Nfld. & Labrador

Woman asking N.L. premier to weigh in on skin surgery

A Conception Bay South woman who has lost almost half her body weight - and consequently stopped needing medication to control her diabetes – is the latest person calling on the province to pay for surgery to remove pounds of loose skin from her body.
Pamela Sheaves holds up the pants she used to wear when she weighed more than 300 pounds. ((Mark Quinn/ CBC))
A Conception Bay South woman who has lost almost half her body weight  - and consequently stopped needing medication to control her diabetes – is the latest person calling on the province to pay for surgery to remove pounds of loose skin from her body.

Pamela Sheaves lost more than 160 pounds through exercise and dieting.

Now she’s asking another woman who has recently made dramatic, healthy changes to her lifestyle to help her.

"I would ask Premier Kathy Dunderdale what her view is, is this surgery the continuation of a process of becoming more healthy? Or does she consider it to be a cosmetic, vanity issue?" asked Sheaves.

With referrals from her family doctor, Sheaves has seen a local plastic surgeon three times to try to have the province’s medical insurance plan pay for surgery to remove the skin.

"We had hoped it would be covered because of the extent of my weight loss and lifestyle changes. The response we got was that the surgery would be cosmetic but in my mind it is part of my medical recovery," she said.

Pamela Sheaves when she weighed more than 300 pounds. ((Courtesy Pamela Sheaves))
"I will never be as healthy as I can be as long as I have this skin on. It’s not a reward for taking off weight. It’s the final step in a process. It’s a necessary part of the process."

"I didn’t use drugs or surgery. I was approximately 330 pounds. Now I’m about 187 but I have about 30 pounds of extra skin."

She believes the surgery she wants is medically necessary.

"It’s a continuation of the problem before. This excess skin is a constant extra weight on my body and it’s a health issue. I have to be very careful to keep myself from developing infections.
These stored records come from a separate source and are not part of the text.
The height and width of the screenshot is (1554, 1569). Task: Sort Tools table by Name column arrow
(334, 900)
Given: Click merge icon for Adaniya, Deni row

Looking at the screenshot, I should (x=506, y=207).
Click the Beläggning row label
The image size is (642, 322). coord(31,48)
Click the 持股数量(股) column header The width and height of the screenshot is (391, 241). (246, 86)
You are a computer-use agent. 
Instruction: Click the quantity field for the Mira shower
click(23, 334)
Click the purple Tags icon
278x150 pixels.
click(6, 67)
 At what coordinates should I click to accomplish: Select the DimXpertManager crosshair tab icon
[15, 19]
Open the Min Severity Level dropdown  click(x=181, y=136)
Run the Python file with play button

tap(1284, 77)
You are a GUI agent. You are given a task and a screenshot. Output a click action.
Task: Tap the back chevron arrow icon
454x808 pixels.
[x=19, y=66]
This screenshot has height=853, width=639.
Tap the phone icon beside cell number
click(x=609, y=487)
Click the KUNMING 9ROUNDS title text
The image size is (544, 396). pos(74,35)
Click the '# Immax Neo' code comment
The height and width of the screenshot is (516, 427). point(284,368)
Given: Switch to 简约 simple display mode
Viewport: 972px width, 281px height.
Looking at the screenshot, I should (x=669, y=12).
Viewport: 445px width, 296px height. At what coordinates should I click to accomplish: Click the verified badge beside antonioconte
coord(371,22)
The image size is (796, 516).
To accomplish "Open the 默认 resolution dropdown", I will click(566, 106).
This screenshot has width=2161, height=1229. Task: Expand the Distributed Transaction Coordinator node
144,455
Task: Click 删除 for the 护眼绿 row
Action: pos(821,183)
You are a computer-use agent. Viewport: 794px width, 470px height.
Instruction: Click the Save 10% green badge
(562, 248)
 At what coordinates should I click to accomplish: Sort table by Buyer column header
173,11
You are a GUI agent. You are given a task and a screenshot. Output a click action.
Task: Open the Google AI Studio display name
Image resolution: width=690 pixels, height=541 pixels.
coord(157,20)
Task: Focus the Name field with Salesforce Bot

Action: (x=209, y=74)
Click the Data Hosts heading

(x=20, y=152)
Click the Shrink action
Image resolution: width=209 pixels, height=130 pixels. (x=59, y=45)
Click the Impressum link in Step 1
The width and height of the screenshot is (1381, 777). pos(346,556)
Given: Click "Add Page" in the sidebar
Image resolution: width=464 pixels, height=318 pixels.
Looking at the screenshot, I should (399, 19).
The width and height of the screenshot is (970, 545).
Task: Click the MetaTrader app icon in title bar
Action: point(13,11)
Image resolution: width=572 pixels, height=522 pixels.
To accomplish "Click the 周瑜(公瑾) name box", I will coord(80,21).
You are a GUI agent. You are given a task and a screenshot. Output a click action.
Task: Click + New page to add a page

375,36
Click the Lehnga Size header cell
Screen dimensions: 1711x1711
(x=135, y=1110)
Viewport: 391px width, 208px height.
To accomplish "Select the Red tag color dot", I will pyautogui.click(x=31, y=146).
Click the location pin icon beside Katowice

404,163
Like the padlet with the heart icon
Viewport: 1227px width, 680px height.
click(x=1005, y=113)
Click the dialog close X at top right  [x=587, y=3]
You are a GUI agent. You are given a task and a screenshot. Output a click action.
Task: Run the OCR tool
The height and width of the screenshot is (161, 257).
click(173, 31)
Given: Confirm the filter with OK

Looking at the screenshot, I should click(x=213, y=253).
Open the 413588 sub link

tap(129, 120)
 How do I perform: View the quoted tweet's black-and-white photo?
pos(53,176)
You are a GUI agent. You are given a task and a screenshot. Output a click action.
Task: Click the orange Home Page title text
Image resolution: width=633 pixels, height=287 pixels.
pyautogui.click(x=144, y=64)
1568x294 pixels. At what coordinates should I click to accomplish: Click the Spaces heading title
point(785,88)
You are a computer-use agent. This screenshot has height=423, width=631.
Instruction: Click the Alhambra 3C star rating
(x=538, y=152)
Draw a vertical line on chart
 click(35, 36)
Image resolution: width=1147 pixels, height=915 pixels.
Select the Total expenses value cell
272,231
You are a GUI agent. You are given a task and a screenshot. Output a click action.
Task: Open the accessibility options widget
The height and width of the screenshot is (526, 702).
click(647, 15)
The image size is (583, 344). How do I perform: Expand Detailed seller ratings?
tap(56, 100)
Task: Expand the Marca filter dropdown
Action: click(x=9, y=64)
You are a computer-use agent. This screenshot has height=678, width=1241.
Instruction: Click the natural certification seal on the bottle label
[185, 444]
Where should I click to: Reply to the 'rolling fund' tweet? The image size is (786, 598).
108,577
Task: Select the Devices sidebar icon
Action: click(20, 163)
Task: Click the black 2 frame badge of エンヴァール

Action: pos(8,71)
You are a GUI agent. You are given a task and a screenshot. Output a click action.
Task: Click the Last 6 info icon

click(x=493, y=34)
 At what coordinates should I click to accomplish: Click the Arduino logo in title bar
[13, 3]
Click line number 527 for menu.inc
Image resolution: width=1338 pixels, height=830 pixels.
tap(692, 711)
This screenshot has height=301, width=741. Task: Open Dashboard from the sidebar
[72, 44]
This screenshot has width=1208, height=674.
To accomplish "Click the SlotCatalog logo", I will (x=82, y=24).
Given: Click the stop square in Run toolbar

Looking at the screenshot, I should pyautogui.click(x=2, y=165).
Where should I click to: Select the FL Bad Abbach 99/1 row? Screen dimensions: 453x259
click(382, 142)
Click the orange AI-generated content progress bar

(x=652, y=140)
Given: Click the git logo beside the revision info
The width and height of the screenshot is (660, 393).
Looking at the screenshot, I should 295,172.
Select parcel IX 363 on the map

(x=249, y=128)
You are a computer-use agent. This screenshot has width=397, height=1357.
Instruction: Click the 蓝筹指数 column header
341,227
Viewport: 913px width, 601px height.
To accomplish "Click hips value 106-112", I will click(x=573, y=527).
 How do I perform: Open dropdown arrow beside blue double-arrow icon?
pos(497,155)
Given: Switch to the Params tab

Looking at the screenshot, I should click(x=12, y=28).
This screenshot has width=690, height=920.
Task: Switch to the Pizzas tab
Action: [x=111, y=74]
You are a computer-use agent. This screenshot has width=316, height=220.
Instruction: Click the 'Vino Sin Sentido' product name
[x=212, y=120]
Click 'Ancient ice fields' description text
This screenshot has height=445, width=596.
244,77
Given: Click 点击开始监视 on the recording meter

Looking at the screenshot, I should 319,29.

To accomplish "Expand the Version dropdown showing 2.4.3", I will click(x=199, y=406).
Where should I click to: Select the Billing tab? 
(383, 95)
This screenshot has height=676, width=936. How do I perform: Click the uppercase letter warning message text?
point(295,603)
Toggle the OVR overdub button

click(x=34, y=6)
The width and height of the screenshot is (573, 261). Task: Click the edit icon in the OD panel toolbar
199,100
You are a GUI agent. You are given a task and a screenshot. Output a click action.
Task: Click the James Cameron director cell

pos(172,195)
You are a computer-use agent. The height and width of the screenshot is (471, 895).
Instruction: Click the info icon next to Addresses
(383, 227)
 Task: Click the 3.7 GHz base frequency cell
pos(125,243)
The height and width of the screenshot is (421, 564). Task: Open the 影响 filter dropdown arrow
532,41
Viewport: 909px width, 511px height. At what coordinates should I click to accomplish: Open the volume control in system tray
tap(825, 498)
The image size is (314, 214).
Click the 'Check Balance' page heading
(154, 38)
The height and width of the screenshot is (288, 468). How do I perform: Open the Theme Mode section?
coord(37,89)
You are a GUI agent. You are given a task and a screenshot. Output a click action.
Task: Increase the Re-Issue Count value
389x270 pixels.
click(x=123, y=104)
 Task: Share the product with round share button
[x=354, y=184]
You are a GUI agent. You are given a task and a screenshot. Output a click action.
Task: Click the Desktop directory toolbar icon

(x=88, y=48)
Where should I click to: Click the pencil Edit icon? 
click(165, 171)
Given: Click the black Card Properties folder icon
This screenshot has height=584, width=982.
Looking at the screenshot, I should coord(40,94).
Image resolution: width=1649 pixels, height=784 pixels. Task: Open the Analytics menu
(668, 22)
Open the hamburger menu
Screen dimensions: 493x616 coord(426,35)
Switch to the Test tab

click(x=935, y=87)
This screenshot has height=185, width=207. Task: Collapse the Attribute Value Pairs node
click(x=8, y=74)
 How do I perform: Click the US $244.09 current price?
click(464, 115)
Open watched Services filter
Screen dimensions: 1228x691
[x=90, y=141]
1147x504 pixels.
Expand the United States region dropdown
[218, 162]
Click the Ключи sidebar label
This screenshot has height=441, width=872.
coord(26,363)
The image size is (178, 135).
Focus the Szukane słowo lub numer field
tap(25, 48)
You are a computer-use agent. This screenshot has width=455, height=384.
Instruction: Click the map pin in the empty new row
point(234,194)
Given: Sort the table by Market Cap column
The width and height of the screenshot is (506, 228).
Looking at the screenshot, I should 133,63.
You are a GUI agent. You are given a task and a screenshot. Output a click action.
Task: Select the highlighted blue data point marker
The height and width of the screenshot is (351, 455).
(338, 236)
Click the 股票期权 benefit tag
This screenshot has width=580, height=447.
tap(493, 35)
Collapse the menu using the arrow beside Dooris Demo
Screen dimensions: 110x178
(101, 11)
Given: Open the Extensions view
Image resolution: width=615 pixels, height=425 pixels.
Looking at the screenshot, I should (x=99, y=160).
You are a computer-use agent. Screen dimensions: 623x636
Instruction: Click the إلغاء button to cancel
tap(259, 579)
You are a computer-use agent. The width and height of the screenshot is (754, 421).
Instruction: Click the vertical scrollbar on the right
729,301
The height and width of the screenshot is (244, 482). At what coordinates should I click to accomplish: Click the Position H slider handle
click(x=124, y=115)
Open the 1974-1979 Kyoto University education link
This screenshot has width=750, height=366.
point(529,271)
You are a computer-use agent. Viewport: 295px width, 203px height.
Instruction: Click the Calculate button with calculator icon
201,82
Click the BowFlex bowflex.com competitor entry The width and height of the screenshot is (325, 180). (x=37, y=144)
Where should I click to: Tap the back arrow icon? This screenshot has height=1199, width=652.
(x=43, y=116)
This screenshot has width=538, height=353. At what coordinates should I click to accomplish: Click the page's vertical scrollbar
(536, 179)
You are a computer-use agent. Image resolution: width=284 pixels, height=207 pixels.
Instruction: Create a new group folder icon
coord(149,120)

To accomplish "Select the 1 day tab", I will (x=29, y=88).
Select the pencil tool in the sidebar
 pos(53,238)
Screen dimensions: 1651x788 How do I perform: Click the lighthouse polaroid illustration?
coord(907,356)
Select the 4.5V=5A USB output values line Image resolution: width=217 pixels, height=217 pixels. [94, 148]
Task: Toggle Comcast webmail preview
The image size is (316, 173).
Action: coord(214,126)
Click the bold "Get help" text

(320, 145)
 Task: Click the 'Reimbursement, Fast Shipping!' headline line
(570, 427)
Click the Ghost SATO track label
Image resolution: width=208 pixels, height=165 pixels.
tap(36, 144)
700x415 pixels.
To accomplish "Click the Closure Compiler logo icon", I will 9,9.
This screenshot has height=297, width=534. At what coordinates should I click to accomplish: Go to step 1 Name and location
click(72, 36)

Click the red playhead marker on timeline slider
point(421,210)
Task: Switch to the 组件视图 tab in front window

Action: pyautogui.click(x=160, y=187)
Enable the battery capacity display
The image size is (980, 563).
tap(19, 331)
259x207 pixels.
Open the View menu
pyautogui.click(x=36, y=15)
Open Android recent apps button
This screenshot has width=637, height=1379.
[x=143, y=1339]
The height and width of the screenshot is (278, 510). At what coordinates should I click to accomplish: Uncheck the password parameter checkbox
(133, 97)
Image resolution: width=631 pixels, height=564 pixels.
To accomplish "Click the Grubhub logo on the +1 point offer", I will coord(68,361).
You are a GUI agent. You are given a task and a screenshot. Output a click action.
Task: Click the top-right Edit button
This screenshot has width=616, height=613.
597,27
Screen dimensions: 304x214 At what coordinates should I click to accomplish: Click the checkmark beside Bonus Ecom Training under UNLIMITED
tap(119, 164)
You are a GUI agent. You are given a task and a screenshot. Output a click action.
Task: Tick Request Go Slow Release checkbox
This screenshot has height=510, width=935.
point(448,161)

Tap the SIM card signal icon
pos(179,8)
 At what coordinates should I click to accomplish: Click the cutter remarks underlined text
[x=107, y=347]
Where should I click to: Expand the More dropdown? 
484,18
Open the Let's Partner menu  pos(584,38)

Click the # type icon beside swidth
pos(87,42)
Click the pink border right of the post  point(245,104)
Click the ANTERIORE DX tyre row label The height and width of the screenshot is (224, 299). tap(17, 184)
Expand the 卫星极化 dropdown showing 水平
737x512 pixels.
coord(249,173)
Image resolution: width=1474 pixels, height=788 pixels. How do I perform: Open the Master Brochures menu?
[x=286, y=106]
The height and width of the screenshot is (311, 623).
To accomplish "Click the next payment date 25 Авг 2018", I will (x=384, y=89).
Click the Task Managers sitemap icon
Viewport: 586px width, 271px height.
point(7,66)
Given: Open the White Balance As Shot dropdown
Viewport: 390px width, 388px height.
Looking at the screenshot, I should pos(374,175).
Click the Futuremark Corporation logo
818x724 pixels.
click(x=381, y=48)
It’s like moving around with a bag of water hanging from your body."

Sheaves said she can’t afford to pay for the surgery, which would cost about $7,000 plus travel costs. 

Sheaves - a type 2 diabetic - says the money she has saved the health care system since coming off medications to treat her condition would have paid for the surgery at least once.

"I’m saving the government thousands of dollars and I’m asking for the finalization of my treatment," said Sheaves.

Sheaves is the third person CBC News has spoken with who is calling on the province to cover the cost of removing excess skin after they lost a lot of weight.